The way information flows through your business is of fundamental importance if you hope to become a more social and adaptive enterprise. Nowhere is this more so than when working with your external collaboration network. After all, a major reason for collaborating with external parties is for the knowledge and insight they can bring to your operations.
There are risks however. Risks that threaten to hamstring your efforts to get the most out of your collaboration. If you’d like to read a little more on the topic of transparency then I outline five distinct types in a post from earlier this month. In this post however I’d like to look specifically at how poor information transparency can hamper your collaboration.
Siloed insights
It’s quite common for most external partnerships to be owned by a particular department or team, whether that is a functional team or a geographic one. Often, that’s a perfectly natural arrangement, as the collaboration directly affects that team, so they’re the best people to manage that relationship.

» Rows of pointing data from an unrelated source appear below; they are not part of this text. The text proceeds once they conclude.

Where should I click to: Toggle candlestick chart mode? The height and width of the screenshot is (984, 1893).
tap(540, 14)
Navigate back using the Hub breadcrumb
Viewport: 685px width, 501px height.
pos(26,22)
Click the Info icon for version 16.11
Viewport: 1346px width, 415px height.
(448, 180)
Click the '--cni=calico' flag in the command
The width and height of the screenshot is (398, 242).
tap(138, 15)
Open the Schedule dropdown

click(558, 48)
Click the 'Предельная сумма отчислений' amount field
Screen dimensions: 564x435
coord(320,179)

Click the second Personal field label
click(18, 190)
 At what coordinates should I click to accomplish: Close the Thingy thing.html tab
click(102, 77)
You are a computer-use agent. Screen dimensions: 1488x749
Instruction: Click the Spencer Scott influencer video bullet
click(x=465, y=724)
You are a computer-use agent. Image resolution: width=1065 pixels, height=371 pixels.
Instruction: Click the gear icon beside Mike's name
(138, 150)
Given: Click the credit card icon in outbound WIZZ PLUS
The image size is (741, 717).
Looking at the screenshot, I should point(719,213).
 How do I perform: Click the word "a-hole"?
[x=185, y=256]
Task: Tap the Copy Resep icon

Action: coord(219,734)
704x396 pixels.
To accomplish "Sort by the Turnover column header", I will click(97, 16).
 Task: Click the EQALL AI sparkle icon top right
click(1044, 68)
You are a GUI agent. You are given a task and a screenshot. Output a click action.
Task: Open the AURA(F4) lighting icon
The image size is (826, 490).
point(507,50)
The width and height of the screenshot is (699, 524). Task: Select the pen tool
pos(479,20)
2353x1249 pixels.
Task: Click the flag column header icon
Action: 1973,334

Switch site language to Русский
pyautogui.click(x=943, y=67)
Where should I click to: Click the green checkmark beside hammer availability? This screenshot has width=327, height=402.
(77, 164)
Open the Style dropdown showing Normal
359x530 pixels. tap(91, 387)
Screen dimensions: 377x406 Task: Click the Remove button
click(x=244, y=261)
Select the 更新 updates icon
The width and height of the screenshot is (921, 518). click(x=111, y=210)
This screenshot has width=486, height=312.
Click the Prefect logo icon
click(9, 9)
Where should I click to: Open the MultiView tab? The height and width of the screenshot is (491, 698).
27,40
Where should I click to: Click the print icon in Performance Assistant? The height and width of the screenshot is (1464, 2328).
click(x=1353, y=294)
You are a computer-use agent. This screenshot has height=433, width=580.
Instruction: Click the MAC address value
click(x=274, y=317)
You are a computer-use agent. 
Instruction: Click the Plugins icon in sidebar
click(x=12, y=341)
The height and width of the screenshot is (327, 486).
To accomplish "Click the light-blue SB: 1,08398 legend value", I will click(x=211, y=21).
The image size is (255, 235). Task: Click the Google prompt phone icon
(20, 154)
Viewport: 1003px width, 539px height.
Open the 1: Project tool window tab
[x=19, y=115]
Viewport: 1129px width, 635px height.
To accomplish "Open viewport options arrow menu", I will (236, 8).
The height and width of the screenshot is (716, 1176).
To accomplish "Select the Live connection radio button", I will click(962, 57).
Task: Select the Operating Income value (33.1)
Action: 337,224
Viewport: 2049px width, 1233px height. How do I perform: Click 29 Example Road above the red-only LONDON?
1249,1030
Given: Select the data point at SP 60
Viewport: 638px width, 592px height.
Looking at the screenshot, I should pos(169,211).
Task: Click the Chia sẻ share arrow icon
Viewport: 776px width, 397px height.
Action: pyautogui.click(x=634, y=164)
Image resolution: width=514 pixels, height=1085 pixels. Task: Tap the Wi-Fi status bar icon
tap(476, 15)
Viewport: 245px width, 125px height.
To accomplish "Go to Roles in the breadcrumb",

The organization as a whole however will only derive optimum benefit from collaborating externally when the knowledge and insights from these relationships is aggregated and shared throughout the enterprise. Only then will the organization begin to appreciate the full extent of the relationships they’re having externally and begin to operate in a more strategic manner.
Of course, this kind of situation isn’t only occurring with collaboration networks. I’m sure it’s a situation you’re all too familiar with if you’ve worked in any medium to large organization. Far be it from me to belittle the size of this problem therefore, but it is something that needs to be overcome if you’re to achieve the best results.
This is especially crucial in collaboration networks with a dominant hub and spoke style, as it’s in just such a network that each collaboration is likely to be separate from the rest of the organization. People might even think that their partner is very different to those in other parts of the business, so there’s no need to share any information.
It’s crucial therefore that if you want to get the best out of your collaboration network that you explore as early as possible how easy and rapidly knowledge from those partnerships can be spread throughout your organization.
Exactly, you need information to be where it needs to be as soon as possible. And that's both good news and bad news.